SUPPLIED DATA.
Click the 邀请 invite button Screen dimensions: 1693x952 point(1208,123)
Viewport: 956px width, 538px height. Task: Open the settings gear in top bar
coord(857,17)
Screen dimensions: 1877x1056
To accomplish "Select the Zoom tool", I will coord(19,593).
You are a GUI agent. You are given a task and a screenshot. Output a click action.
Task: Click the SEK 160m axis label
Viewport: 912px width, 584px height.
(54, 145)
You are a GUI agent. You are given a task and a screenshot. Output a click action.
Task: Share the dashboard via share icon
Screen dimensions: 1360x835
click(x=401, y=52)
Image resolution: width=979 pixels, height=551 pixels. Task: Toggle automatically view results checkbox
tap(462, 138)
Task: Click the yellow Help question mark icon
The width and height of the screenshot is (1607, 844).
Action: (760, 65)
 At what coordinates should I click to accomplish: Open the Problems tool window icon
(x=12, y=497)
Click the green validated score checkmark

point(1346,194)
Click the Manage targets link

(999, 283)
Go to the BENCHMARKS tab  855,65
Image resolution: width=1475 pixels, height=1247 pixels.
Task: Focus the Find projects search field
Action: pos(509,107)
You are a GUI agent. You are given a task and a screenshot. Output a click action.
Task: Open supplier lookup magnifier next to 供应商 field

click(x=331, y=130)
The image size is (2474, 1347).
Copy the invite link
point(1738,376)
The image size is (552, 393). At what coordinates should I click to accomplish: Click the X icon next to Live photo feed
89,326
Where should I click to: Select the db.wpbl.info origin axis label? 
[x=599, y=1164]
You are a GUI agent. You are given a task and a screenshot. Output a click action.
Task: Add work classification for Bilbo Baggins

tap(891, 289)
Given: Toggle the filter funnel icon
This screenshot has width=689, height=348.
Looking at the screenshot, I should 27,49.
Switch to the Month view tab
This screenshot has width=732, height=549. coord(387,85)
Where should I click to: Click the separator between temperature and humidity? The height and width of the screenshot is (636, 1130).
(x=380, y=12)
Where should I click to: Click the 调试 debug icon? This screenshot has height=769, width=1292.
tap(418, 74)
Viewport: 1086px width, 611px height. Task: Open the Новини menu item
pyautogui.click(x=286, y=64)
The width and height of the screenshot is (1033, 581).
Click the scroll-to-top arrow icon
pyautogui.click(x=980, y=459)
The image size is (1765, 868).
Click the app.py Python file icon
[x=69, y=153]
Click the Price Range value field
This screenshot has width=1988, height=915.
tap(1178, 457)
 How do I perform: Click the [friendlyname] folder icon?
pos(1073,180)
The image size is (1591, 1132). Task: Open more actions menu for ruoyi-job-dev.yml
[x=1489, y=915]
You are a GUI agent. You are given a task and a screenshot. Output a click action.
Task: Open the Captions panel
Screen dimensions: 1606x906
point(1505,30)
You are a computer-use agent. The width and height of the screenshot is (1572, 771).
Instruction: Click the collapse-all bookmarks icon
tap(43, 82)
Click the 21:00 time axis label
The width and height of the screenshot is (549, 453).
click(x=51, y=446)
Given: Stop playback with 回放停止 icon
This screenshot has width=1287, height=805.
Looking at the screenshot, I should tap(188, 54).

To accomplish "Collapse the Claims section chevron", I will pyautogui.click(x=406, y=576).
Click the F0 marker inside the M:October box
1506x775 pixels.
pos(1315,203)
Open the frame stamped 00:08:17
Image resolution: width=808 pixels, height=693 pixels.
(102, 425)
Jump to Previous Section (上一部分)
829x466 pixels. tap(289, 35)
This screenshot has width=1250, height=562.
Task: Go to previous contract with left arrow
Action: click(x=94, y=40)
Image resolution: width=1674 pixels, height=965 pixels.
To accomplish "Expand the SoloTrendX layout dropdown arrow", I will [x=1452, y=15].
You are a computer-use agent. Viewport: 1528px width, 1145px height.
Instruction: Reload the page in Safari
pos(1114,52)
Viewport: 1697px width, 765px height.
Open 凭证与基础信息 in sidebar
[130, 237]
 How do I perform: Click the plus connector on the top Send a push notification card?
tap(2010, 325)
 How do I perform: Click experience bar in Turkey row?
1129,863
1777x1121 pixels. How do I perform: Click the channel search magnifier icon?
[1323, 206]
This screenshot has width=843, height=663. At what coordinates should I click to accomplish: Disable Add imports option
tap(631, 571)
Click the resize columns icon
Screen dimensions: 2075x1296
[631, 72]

EXERCISE DESCRIPTION. Output, exactly and in full, the lines from the start of the entries above through the line that contains "Task: Share the dashboard via share icon".

OUTPUT FOR THIS EXERCISE.
Click the 邀请 invite button Screen dimensions: 1693x952 point(1208,123)
Viewport: 956px width, 538px height. Task: Open the settings gear in top bar
coord(857,17)
Screen dimensions: 1877x1056
To accomplish "Select the Zoom tool", I will coord(19,593).
You are a GUI agent. You are given a task and a screenshot. Output a click action.
Task: Click the SEK 160m axis label
Viewport: 912px width, 584px height.
(54, 145)
You are a GUI agent. You are given a task and a screenshot. Output a click action.
Task: Share the dashboard via share icon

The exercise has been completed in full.